Keep in mind that not every visitor to your law firm website will be ready to hire you right away. Some will want to learn more about you and your firm or their legal problem, first. That’s why the other navigation on your website is also important. Make sure you have a menu in the header that makes it easy to learn more and that contains a secondary call to action for visitors to find when they are ready.

Here are a bunch of law firm website heroes to inspire you. Let’s start with a textbook example: Lisa Feldstein’s website.

Hero homepage from Lisa Feldstein Law Office
Lisa Feldstein Law Office

Modern Law’s homepage is another simple, textbook example of a hero call to action.

Hero homepage from Modern Law
Modern Law

Some firms need to balance more than one call to action, perhaps because they have identified more than one reason people visit their website. Here is one example of that, from Palace Law.
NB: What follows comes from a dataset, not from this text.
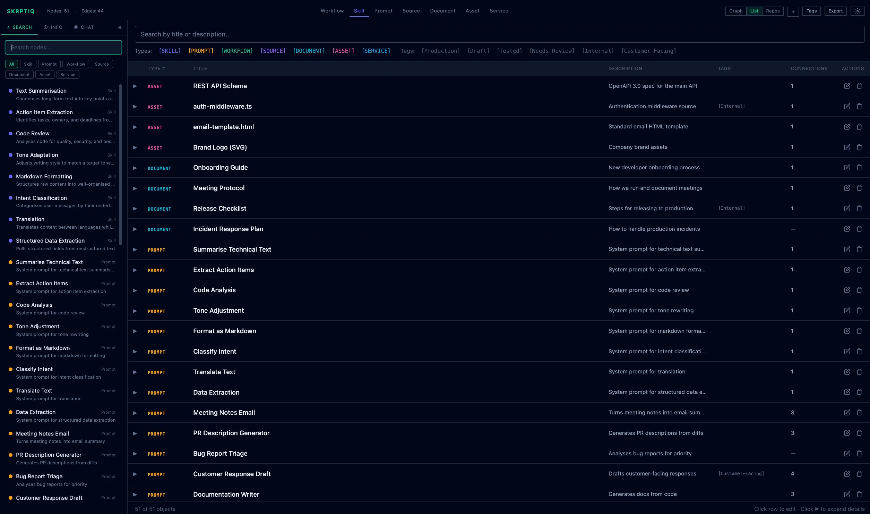Click the edit icon for Customer Response Draft

point(847,474)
Hero homepage from Palace Law
Palace Law

Here is another homepage with multiple calls to action, from Hoglund Law. I do wonder if this has too many highlighted buttons. There are five calls to action visible above the fold, which might tend to distract visitors rather than help them do what they came to do.

Hero homepage from Hoglund Law
Hoglund Law

Roulston Urquhart uses a striking hero image and moves the call to action to the upper right where it is visible on every page.

Hero homepage from Roulston Urquhart
Roulston Urquhart

The hero homepage for Kimbrough Legal is close to a textbook example, although the action button falls below the fold on most screens, which means visitors will have to scroll down to see it.

Hero homepage from Kimbrough Legal
Kimbrough Legal

The next two, LayRoots and Zafiro Law, are built with the StudioPress (Genesis) Breakthrough Pro theme for WordPress, which uses a twist on the classic hero homepage layout that divides the page horizontally between the call to action and the hero image.

Hero homepage from LayRoots
Hero homepage from Zafiro Law
Zafiro Law

Kim Bennett uses a hero call to action on every page of her website. This is one of those pages, which is close to a textbook example. This text and button may not meet accessibility contrast guidelines, though.

Hero homepage from K Bennett Law
K Bennett Law

The call to action can be more interesting than just bare text. Hamra Law Group takes it to another level, although the action button itself may be a little hard to find.

Hero homepage from Hamra Law Group
Hamra Law Group

Here’s another textbook example from Haugen Law Group. However, this is another hero that might be a little low-contrast.

Hero homepage from Haugen Law Group
Haugen Law Group

One more textbook example, from Eifert Law Firm.

Hero homepage from Eifert Law Firm
Eifert Law

If you are designing a law firm website, I hope you’ve found some inspiration for your homepage!